Last updated: January 15, 2025
Christoffel, Riemann, and Ricci
The symbolic module provides specialized classes and methods for working with geometric objects from differential geometry:
- Christoffel Symbols - Represent the difference between coordinate derivatives and covariant derivatives on a manifold.
- Riemann Tensor - Characterizes the curvature of a Riemannian manifold.
- Ricci Tensor and Scalar - Contractions of the Riemann tensor that provide crucial information for Einstein's field equations.
Integration with SymPy
iTensor's symbolic module is built on top of SymPy, providing seamless integration with this powerful symbolic mathematics library.
from itensor.symbolic import Metric, Tensor, symbols
from sympy import simplify
# Define symbols
r, theta, phi = symbols('r θ φ')
t = symbols('t')
M = symbols('M', positive=True) # Mass
# Define Schwarzschild metric components
g_tt = -(1 - 2*M/r)
g_rr = 1/(1 - 2*M/r)
g_thth = r**2
g_phph = r**2 * (theta.sin())**2
# Create the metric tensor
g = Metric('g', [(t, t, g_tt), (r, r, g_rr),
(theta, theta, g_thth), (phi, phi, g_phph)])
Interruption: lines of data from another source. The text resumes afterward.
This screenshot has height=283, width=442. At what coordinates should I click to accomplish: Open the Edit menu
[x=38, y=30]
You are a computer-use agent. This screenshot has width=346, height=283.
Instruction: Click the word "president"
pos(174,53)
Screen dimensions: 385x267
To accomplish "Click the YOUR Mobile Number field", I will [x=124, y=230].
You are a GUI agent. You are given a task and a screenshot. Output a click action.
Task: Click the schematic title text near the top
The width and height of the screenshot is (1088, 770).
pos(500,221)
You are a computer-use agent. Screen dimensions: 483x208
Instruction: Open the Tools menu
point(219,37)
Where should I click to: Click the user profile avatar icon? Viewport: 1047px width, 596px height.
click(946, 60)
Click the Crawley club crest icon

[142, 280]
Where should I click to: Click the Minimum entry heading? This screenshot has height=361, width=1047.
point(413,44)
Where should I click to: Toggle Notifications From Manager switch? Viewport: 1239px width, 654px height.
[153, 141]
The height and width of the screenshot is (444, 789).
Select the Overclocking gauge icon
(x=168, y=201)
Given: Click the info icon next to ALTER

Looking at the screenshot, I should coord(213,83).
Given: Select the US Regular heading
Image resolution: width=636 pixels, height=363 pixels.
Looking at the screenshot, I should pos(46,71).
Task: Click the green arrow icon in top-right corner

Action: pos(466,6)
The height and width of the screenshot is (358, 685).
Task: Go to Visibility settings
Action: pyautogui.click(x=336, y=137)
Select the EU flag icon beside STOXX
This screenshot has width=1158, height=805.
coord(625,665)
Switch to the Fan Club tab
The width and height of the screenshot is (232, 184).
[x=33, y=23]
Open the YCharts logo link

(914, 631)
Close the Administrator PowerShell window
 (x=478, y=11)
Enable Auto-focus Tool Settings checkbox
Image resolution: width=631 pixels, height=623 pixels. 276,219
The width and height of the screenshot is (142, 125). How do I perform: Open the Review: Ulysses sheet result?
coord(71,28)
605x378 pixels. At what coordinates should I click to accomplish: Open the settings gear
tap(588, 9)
# Calculate Christoffel symbols
christoffel = g.christoffel_symbols()Related Resources
Frequently Asked Questions
How does the symbolic module handle tensor index placement?
iTensor follows Einstein's convention for tensor index placement, distinguishing between contravariant (superscript) and covariant (subscript) indices.
Can I export symbolic calculations to LaTeX?
Yes, all symbolic tensors can be exported to LaTeX format using the .latex() method.